HACKENSACK, N.J. (CBSNewYork/AP) — Gov. Chris Christie said he has signed an executive order to create an Ebola virus joint response team to coordinate on Ebola preparedness in the state.
The group will oversee the state’s response as officials screen passengers from West Africa for Ebola symptoms when they arrive at Newark Liberty International Airport.
“The public in New Jersey needs to know we are prepared and we’re ready to deal with whatever comes,” Christie said Wednesday at an Ebola response and readiness briefing at Hackensack University Medical Center. “We’re constantly reviewing our protocols and our approaches to make sure that we’re doing it in the best possible way that we can.”
Symptomatic travelers would immediately be transported to one of three designated hospitals in the state.
Health Commissioner Mary O’Dowd said the three designated hospitals are University Hospital in Newark, Robert Wood Johnson University Hospital in New Brunswick and Hackensack University Medical Center in Hackensack.
The Health Department has also purchased nearly $1 million worth of additional personal protection equipment for hospital workers.
Christie urged calm as the state prepared for new potential cases.

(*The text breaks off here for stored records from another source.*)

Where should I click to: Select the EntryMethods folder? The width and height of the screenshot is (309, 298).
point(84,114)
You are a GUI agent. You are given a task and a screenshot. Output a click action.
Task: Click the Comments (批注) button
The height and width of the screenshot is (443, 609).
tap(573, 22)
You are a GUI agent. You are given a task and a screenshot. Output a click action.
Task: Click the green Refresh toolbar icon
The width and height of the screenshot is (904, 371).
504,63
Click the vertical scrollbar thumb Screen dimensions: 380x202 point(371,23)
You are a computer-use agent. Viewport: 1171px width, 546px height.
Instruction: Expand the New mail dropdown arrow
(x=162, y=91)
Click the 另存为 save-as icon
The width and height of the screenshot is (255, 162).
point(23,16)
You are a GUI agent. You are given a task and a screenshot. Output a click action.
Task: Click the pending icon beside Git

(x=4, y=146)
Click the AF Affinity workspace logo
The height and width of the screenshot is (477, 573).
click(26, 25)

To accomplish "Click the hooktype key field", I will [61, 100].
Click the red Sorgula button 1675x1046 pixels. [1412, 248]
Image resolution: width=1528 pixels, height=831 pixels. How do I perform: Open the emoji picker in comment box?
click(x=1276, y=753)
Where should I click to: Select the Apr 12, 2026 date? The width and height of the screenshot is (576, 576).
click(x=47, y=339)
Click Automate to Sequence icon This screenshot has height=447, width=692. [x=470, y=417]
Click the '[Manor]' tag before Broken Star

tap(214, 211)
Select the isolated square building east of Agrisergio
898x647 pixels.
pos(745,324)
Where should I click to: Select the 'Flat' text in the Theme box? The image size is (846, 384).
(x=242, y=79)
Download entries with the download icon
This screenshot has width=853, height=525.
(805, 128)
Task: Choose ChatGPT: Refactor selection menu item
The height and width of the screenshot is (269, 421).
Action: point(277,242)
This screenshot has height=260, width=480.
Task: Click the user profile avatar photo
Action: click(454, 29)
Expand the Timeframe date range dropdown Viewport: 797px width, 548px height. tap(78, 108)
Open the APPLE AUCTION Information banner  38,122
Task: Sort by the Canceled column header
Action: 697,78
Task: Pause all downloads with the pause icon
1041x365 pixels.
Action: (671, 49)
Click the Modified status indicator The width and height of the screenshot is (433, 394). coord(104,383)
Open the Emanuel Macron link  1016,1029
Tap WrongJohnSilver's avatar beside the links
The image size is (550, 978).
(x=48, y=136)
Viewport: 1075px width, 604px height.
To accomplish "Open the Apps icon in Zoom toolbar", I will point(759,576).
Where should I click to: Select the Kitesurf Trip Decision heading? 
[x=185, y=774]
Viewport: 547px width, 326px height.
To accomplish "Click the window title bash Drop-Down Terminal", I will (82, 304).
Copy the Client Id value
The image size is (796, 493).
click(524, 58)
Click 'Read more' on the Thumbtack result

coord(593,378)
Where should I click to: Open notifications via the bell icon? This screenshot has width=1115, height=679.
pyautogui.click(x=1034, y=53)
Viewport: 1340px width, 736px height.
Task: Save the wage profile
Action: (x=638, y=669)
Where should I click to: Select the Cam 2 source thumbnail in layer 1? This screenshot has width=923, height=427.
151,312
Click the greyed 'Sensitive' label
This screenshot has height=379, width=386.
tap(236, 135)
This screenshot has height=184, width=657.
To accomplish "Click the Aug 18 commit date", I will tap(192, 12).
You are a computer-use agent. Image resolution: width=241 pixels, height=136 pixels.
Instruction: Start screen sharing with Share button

He said the state is taking the threat “extraordinarily seriously, but we are not going to be in the business of stoking hysteria” with the public.
“Everyone needs to be calm,” he said.
Christie also said that there is no indication that a West African passenger at Newark airport has been infected by the virus.
The Centers for Disease Control said Tuesday the man was taken to University Hospital for evaluation after reporting symptoms or having a potential exposure to Ebola.
Christie said the patient is now asymptomatic and he anticipates the patient will be released from the hospital after he is interviewed by the Centers for Disease Control.
No patients have been diagnosed with Ebola in New Jersey.
Newark is one of five airports that President Barack Obama’s administration now requires all U.S.-bound passengers from West Africa to pass through.
The CDC also announced Wednesday that it will actively monitor all passengers returning from the outbreak region in West Africa for 21 days.
Passengers will get kits to help them track their temperature and will be told to inform health officials daily of their status.